June 17, 2019 at 12:39 pm #299487
Hi Tiny Buddha community,
I apologize of the long note but here goes:
I met G in Jan 2017. It became clear very quickly that he was looking for a relationship but all I wanted was friendship. We decided to stick with that and continued talking. Over time I developed strong feelings for him and confessed my attraction/love for him in December 2017. I went home to my family soon after for the holidays for a month. When I returned things were different. Throughout the first half of 2018 until May, he’d give me mixed signals and I constantly second guessed myself and gave excuses for his behavior (not texting/calling/making an effort to meet). He was juggling multiple things with work, studying for grad school and frequently gave that as an excuse. He also said that people had left him in previous relationships and he was scared about investing so much time in me (we are from different religions, that’s why I was hesitant to commit so quickly). He’d make up by showering me with love and praise and I’d melt instantly. Finally in May 2018, he called me one evening and told me that he decided to move cities as he didn’t feel happy or motivated enough and craved change. I was shocked but supported him on the call while crying.
A month later, I wrote him an email for closure, more for myself, but next thing he shows up at my office and says that his transfer to another city wasn’t approved. He wanted another shot at us. I gave in. I spent the next two months with him constantly and those were the best days. We did everything together and it was so much fun. However, his transfer came through and he ended up moving in September 2018. Since then, we have been on and off and trying to make long distance work.
Now during 2018, I made a close family friend, M. M was there for me and supported me throughout the initial breakup. We became best friends but I never saw him more than a friend. He lived on the opposite coast as well. He encouraged me through my insecurities and sleepless nights. M grew to like me and visited me in November 2018. We had a great time. After that visit, he told me he liked me and wanted to know my thoughts (he thought I had broken up with G when he moved in September). I politely declined his offer and M decided to get engaged to someone in India (someone who she was speaking with over call from the US). However, we kept talking and he starting making trips to me as did I. I still couldn’t decide if he was the one as I was still in touch with G, although we were in different cities too and were on and off.
I spent the months from Feb 2019 – May 2019 in constant turmoil, wondering who to pick. It was paralysis by analysis situation. I couldn’t concentrate on anything. I sought out a therapist. G was trying hard, saying he knew he made mistakes, and claiming that he was a changed man. M was waiting for me to tell him what I felt for him because if I did, he said he would break up with his girl in India. I was in a bad state.

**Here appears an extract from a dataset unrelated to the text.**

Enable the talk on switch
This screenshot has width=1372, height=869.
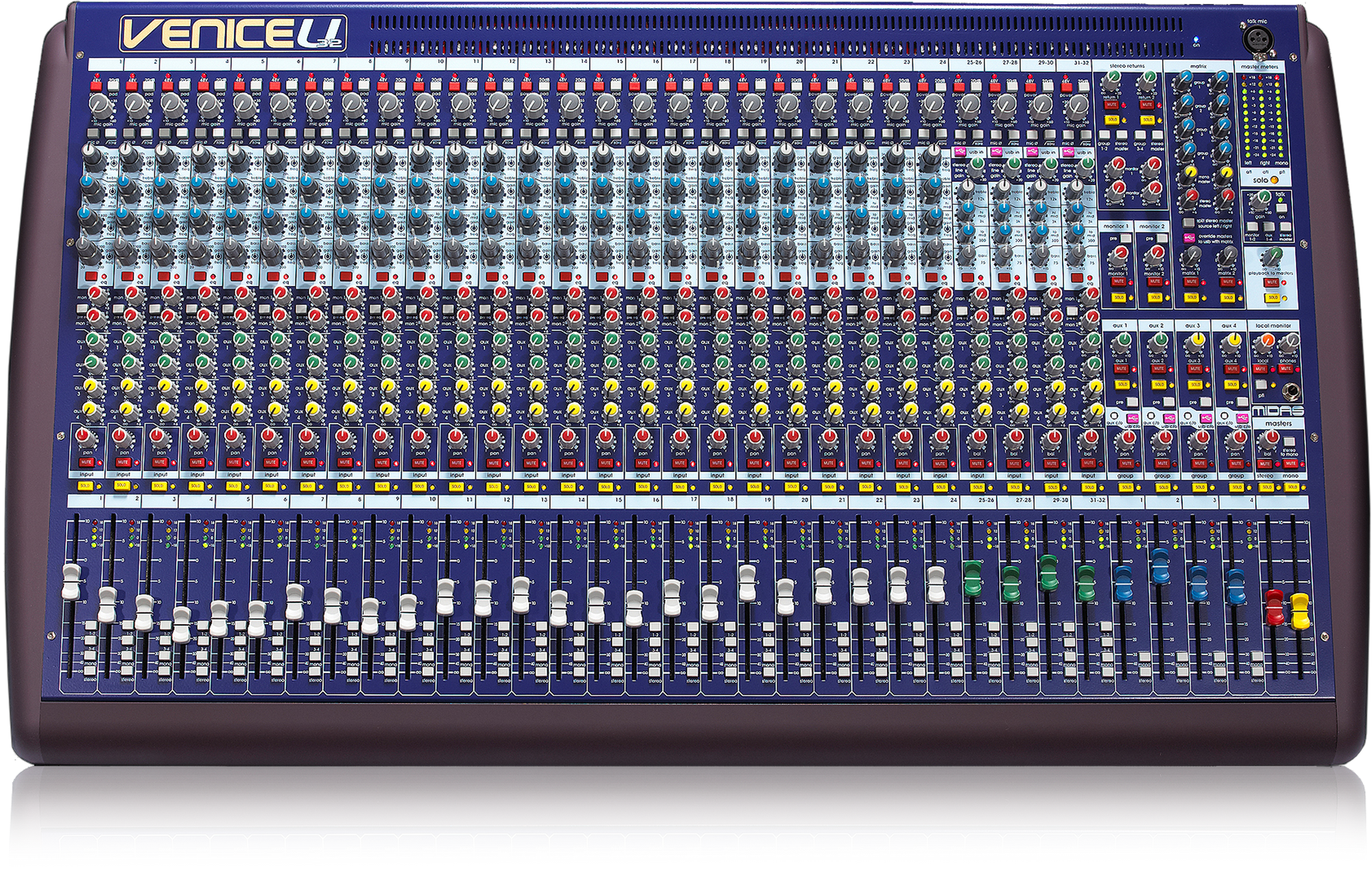click(1281, 209)
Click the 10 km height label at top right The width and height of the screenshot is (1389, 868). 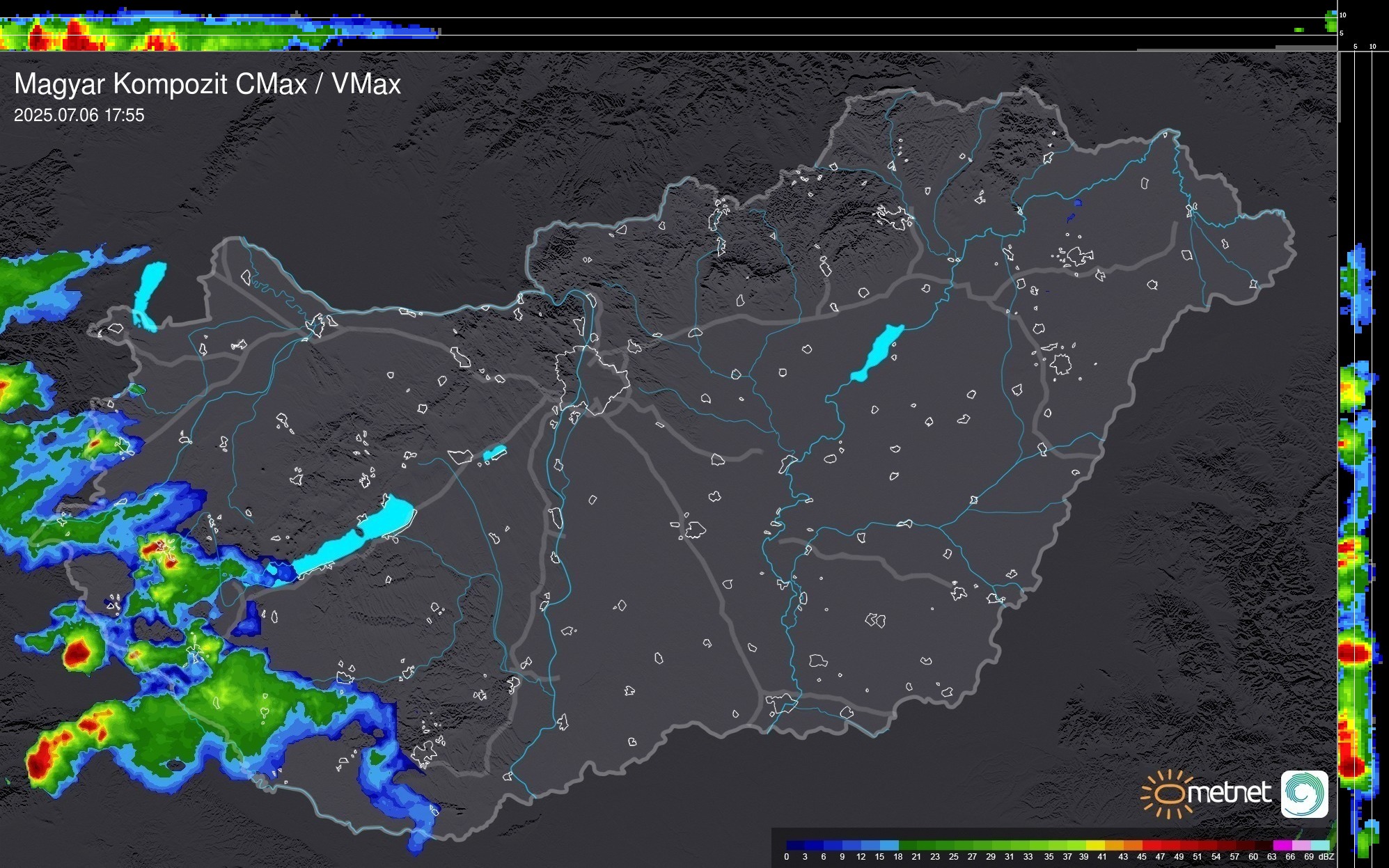(1343, 15)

Finally, with the help of the therapist and friends, I decided to leave them both. M took it very well, I know he still loves me unconditionally and wanted me to end this confusion. G took it badly. He started ranting and tried convincing me for one last chance. I became a bit scared of hurting him and gave in and decided to spend a week with him. I told him to come with no strings attached and no expectations because I wasn’t sure. I told him I wanted to build our friendship and companionship. He agreed.

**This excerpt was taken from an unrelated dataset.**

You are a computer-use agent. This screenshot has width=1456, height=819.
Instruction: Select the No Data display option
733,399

However, a few days before the trip, he sensed that I had given in because of his convincing and told me that he wasn’t willing to invest time because he was scared that he would get hurt in the end. I didn’t have the strength to convince him otherwise because I wanted no pressure. We broke up on call.
It’s now been a few days after the breakup and I feel really bad for not giving him another chance. A large part of what held me back was because although I had the passion and spark with G, I had all the things I wanted in a relationship with M (he is kind, non manipulative, I can be myself with him, he is super responsive to calls, same religion, etc.)
How does one stick to a decision, and not worry about being wrong? It killed me everyday to make a decision because I was so frightened of the future, of not finding someone better. I still love G but I know a guy like M is better for me. What if G really changed? How do I reconcile things in my mind? I shouldn’t go back and give G a chance, should I?
Any advice is appreciated!June 17, 2019 at 1:07 pm #299521
Before I read: “Finally, with the help of the therapist and friends, I decided to leave them both”, I thought to myself that it was probably a good idea to leave them both, G because clearly he is not reliable, and M because he is not fair to the other woman in India (“M was waiting for me to tell him what I felt for him because if I did, he said he would break up with his girl in India”)-
– imagine he marries the girl in India.. imagine it is you, that girl in India, and you discover that the reason he married you was because his preferred girl didn’t want him, imagine you found a record of an email or a text indicating that. How would you feel?
Better a third man. You didn’t mention a third, but in a world of millions and millions of singe men about your age and not too far away, there has to be that one man who will be reliable and honest.